WORK TASK ▸
Each line in the entries below that holds the word "folder" belongs in the answer.

INPUT DATA ▸
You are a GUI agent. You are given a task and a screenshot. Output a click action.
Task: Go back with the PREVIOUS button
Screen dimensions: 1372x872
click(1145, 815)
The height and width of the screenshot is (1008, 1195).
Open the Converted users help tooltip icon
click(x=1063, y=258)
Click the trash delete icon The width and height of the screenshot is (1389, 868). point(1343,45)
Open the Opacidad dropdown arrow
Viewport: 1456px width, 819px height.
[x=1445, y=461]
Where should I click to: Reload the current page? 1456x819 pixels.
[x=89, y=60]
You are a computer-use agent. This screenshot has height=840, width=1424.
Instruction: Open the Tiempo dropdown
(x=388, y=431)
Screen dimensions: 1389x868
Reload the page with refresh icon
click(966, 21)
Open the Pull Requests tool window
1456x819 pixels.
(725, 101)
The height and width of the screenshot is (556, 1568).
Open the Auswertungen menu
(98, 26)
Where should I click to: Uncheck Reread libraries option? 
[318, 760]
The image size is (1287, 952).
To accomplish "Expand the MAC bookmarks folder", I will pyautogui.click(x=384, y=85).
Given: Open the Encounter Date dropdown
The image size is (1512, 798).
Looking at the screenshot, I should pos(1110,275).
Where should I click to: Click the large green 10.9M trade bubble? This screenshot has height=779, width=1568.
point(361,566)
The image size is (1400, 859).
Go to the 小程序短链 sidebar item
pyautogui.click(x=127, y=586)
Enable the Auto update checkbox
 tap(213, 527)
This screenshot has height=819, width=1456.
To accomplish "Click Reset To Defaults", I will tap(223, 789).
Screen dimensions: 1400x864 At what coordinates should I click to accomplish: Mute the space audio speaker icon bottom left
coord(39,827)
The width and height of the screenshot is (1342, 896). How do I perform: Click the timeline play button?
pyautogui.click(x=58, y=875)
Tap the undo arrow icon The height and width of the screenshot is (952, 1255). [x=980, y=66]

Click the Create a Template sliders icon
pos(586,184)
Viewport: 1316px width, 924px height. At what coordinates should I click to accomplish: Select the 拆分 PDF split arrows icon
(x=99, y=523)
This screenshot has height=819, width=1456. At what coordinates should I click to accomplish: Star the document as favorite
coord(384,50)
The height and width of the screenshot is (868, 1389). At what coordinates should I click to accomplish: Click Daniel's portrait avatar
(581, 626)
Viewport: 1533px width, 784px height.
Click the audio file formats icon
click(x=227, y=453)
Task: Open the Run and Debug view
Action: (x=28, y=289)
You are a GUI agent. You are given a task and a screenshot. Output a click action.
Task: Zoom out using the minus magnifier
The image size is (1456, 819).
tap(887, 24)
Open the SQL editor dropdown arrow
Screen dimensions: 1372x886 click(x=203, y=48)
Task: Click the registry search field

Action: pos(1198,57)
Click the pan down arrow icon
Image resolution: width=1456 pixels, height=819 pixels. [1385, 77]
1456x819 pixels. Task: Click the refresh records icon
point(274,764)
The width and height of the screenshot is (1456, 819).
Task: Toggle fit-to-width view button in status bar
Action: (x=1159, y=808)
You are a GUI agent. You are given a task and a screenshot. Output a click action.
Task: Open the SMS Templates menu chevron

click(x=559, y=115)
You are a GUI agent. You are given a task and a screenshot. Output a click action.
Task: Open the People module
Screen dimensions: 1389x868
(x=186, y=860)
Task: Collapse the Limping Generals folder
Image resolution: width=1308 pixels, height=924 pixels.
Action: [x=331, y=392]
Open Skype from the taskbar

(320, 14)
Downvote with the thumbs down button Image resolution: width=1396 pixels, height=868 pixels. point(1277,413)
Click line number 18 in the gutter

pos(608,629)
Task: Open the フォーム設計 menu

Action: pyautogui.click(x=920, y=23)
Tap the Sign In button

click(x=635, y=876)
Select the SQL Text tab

SOLUTION ▸
To accomplish "Expand the MAC bookmarks folder", I will pyautogui.click(x=384, y=85).
Task: Collapse the Limping Generals folder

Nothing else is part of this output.